Exercise description: Can you rewrite the listing, starting at the line containing "Click the Bosch brand logo" and ending at the end of the listing, substituting "Metrics" for "Benchmarks" and leaving everything else unchanged? Leave the pictures out of your answer.

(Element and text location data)
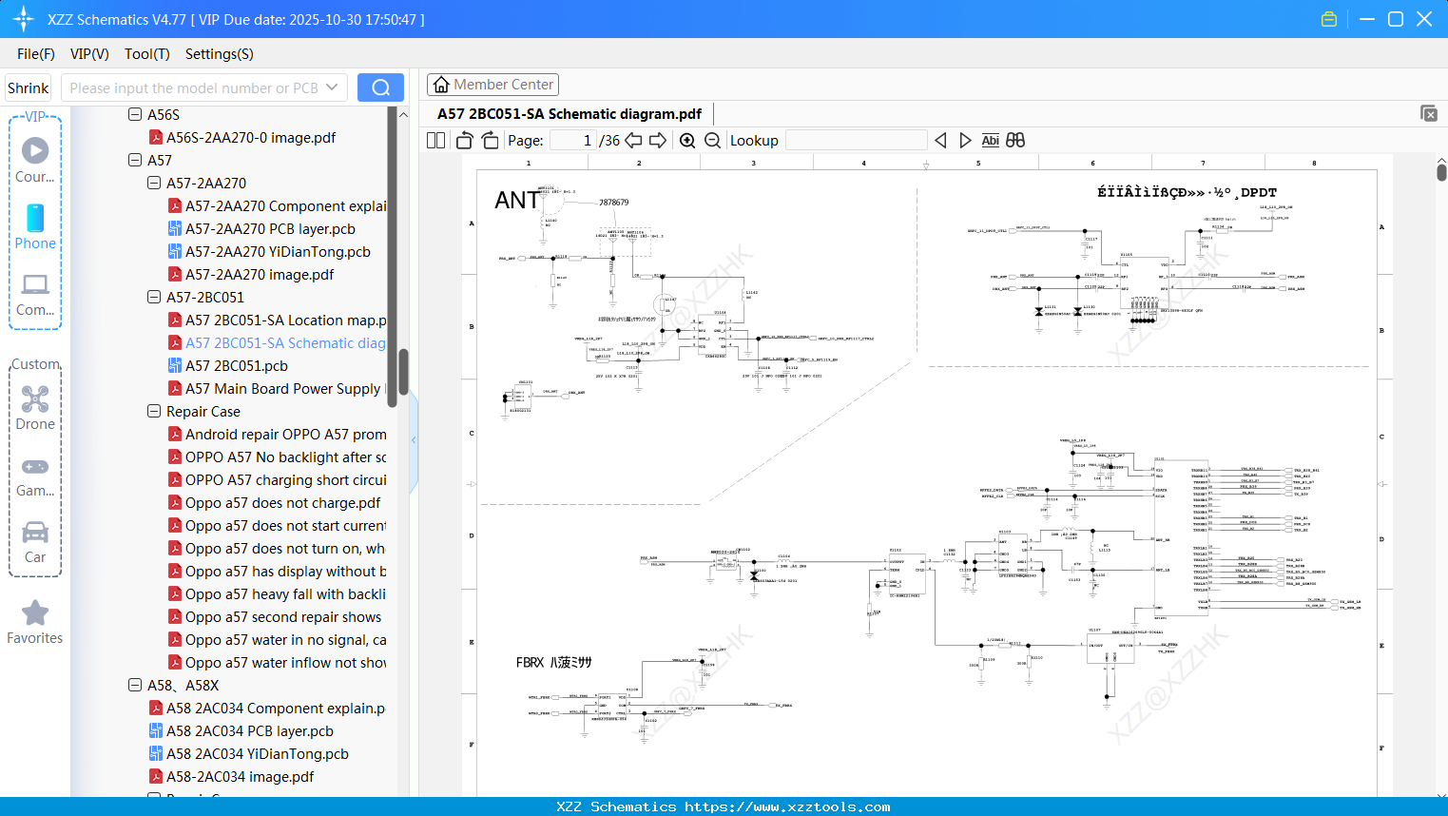Collapse the A58、A58X tree node
This screenshot has height=816, width=1448.
(x=135, y=686)
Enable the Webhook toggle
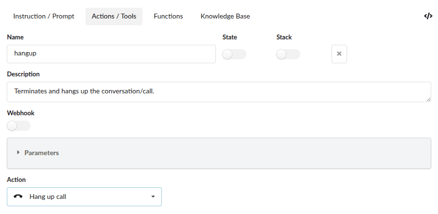The width and height of the screenshot is (438, 214). (18, 126)
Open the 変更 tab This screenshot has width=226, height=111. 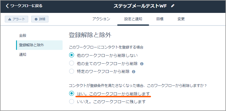point(181,19)
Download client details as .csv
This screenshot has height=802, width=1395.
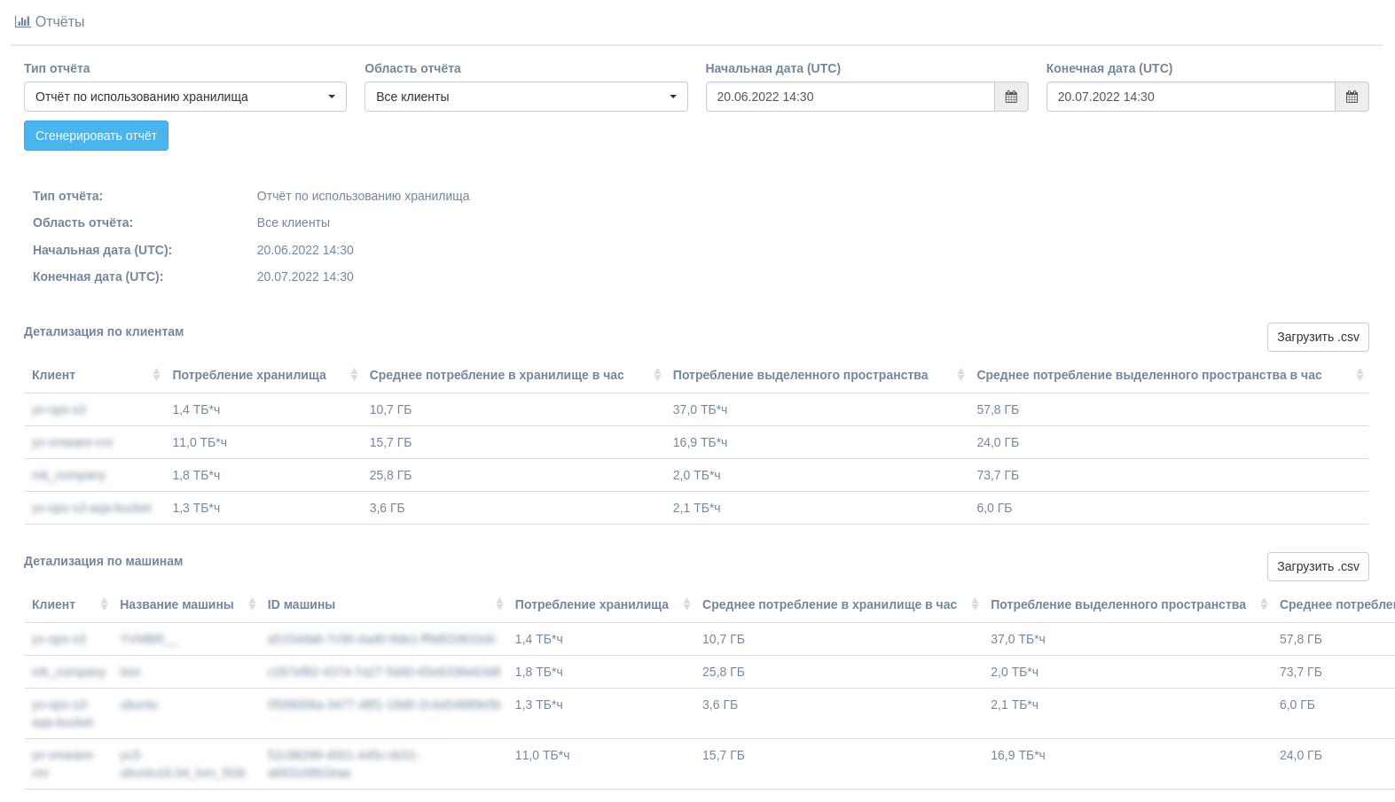pos(1317,337)
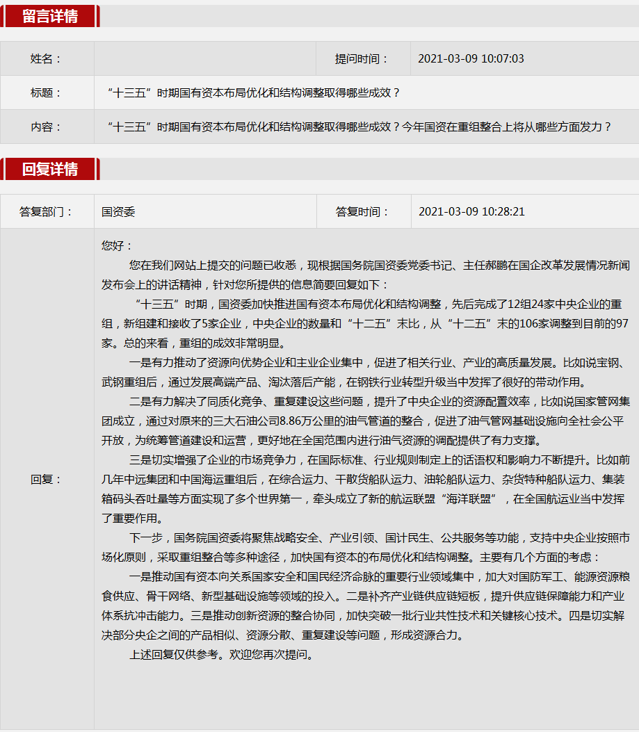639x732 pixels.
Task: Select the 答复部门 label cell
Action: click(x=47, y=212)
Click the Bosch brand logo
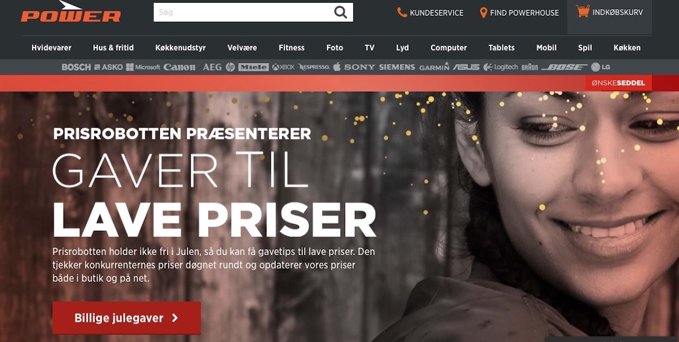The height and width of the screenshot is (342, 679). (76, 67)
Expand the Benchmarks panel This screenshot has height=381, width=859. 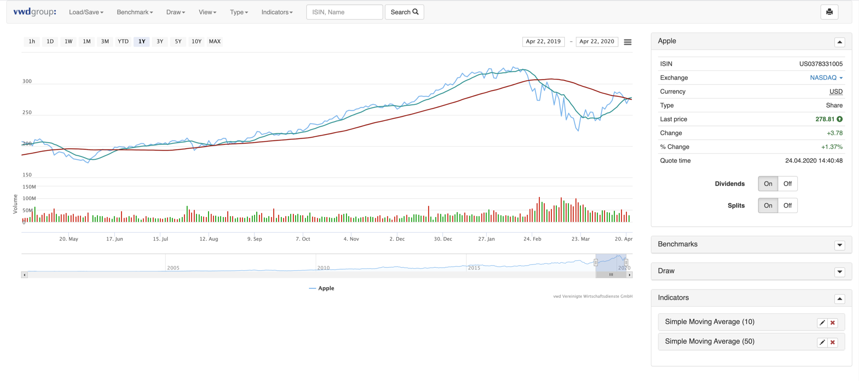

Exercise response:
Click the Bosch brand logo
The height and width of the screenshot is (342, 679). (76, 67)
Expand the Metrics panel This screenshot has height=381, width=859. 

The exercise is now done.